A typical pressurized thermal shock (PTS) experi­ment can be conducted by loading a thick-wall pres­sure vessel with an embedded crack by an external load and a severe thermal transient. The aim of a PTS experiment is to load the test vessel so that unstable crack initiation occurs. In connection with these large-scale PTS tests, a material test program is typically performed to produce the necessary mate­rial property data. If the thermal transient includes large temperature changes, any crack initiation after the peak temperature may be affected by the WPS effect. WPS involves the material loaded at the peak temperature during the thermal transient to a stress-intensity level that is higher than the critical fracture toughness at lower temperatures during the transient. Because the material was preloaded to a higher toughness level, the critical fracture toughness at a lower temperature of the transient is higher than without the preloading. The WPS effect is complex and is related to the crack tip stress state and is expected to be most pronounced in short transients where strain ageing will not diminish the effect.
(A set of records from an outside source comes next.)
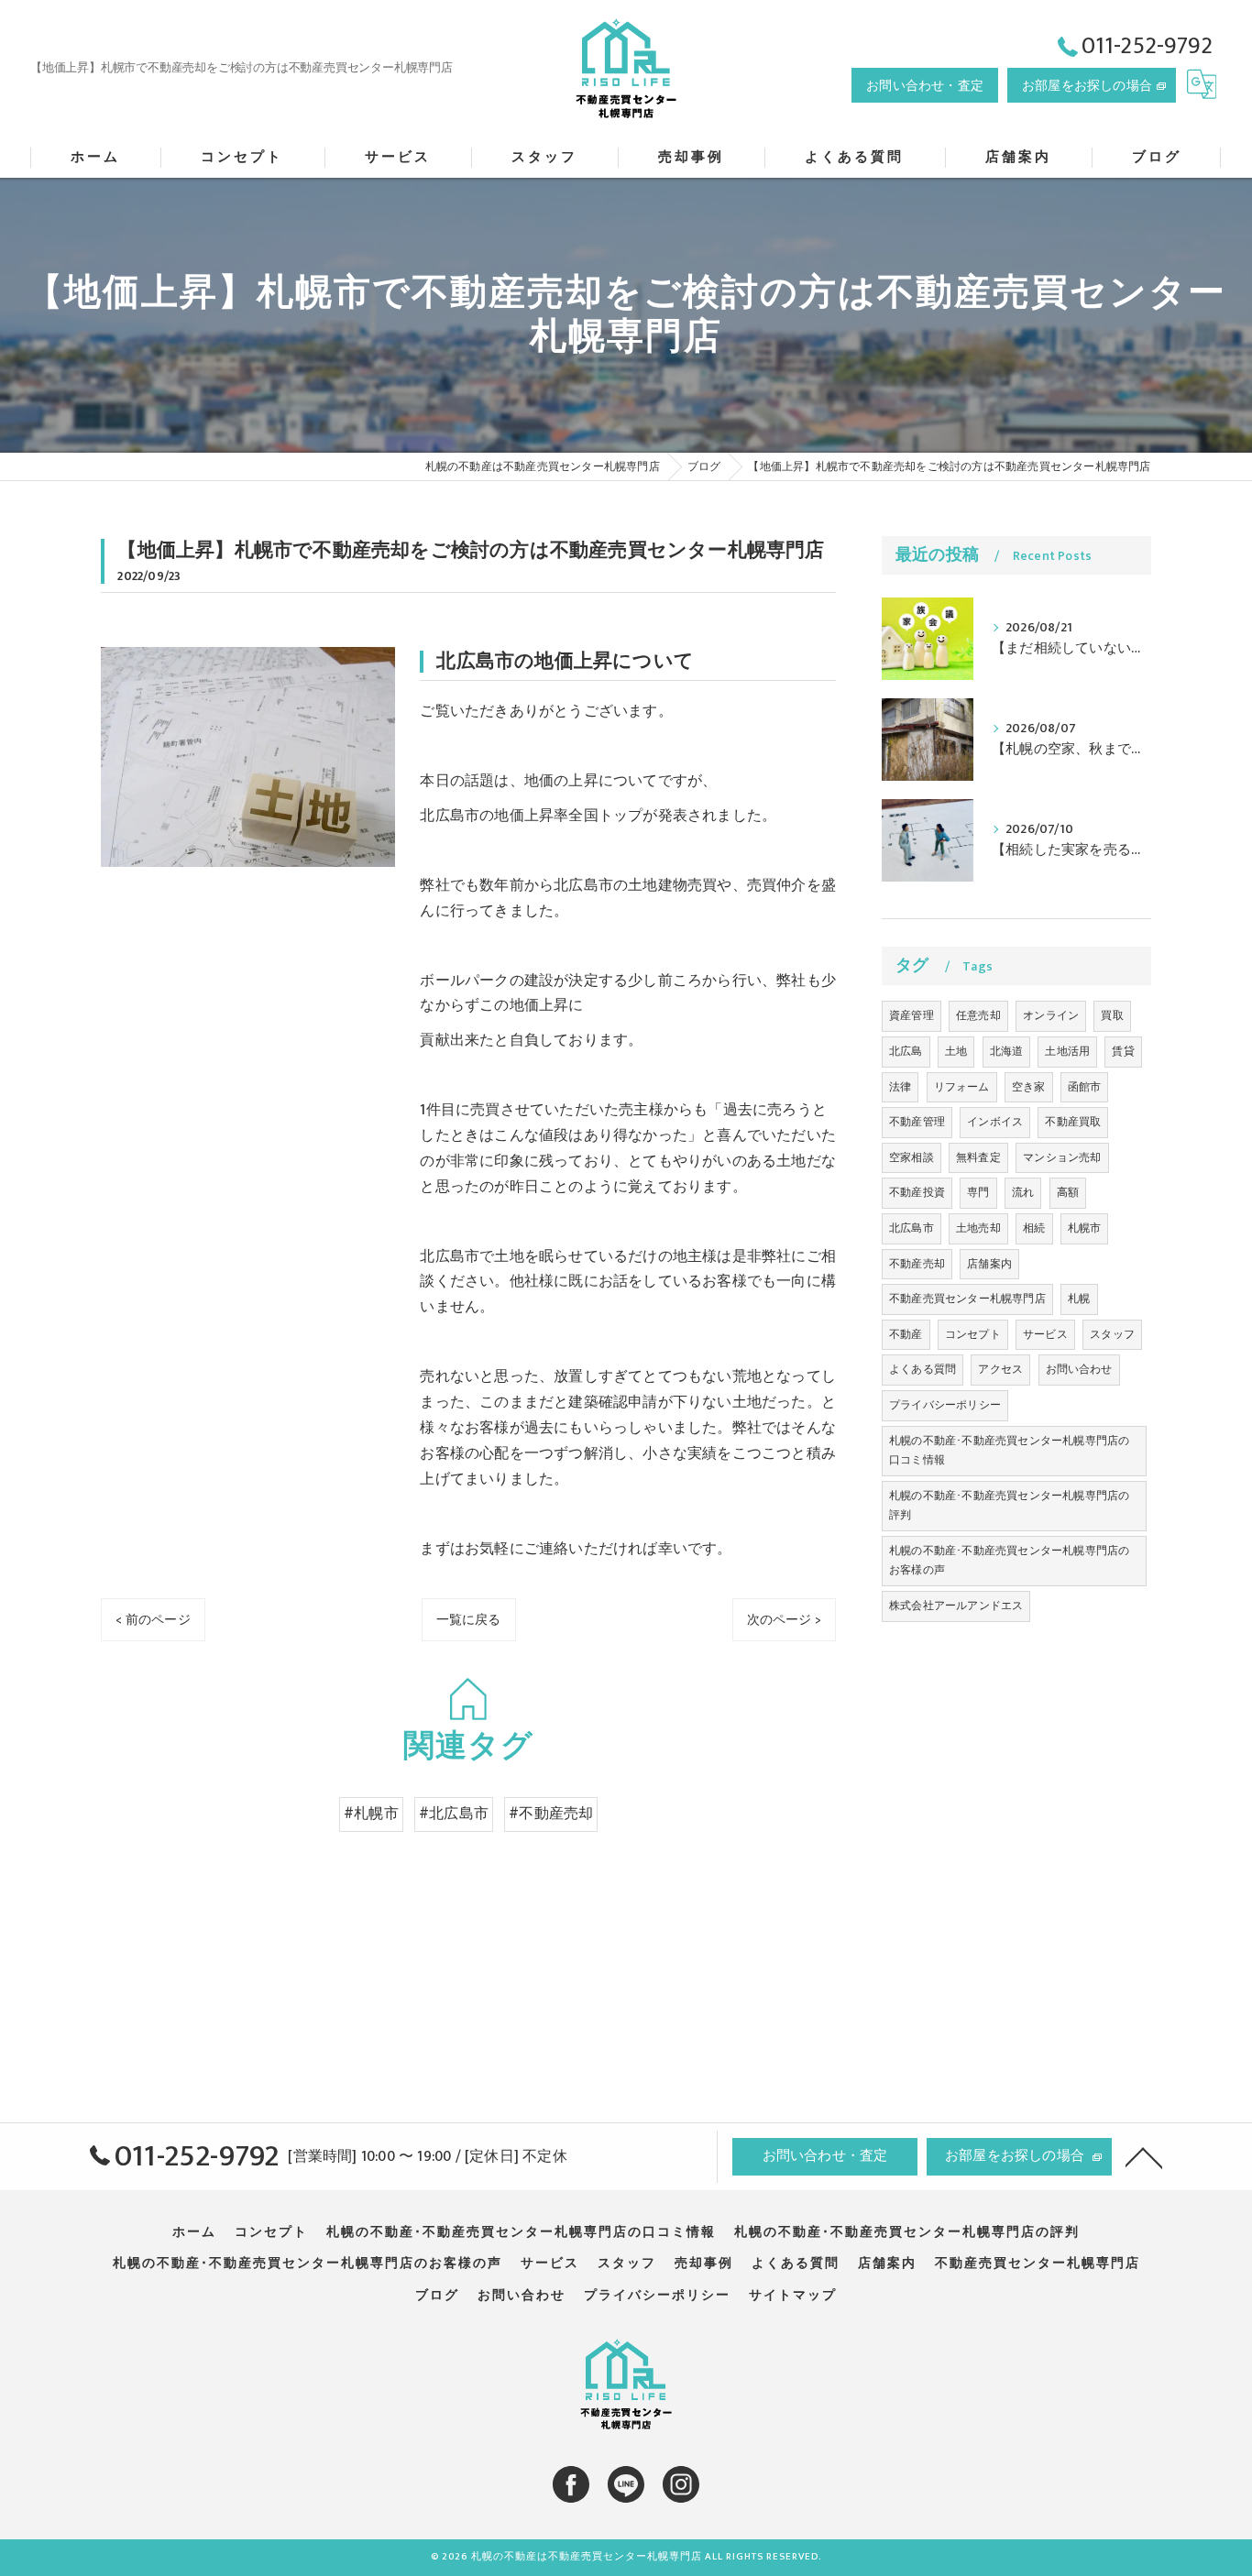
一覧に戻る (468, 1619)
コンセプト (973, 1334)
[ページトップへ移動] (1144, 2156)
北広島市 (911, 1228)
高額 (1068, 1192)
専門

4.14.3.2.1 PTS test by Framatome

In the 1980s, Framatome performed a thermal shock pressure test for a thick-wall pressure vessel, includ­ing a very long but shallow crack.29 The crack length (2c) in the 230-mm-thick cylinder was 1000mm and the depth (a) was 17 mm. The vessel material (A508 Cl. 3) was characterized by KIc tests conducted with large, 75 and 100-mm thick, C(T) specimens. The aim was to characterize the material directly ahead of the crack front. The data from these characterization tests have been reanalyzed using the Master Curve
method.30 The analysis was performed by making the size adjustment of the material test data to the 1000 mm crack length, corresponding to that of the vessel. After this correction, the material characteri­zation data and the crack tip load data for the test vessel for the observed first, second, and third initia­tions should fall on the same Master Curve. The comparison in Figure 24 shows that the vessel initia­tions occurred within the 5% and 95% fracture probability bounds estimated for the material, that is, two initiations fell almost on the mean Master Curve and the third close to the 95% probability level. In this case, the result indicates no WPS effect between the initiations, although some effect can be expected due to some warm prestressing during the decreasing temperature of the transient. The C(T) fracture toughness and the PTS test data generally coincide for all three initiations.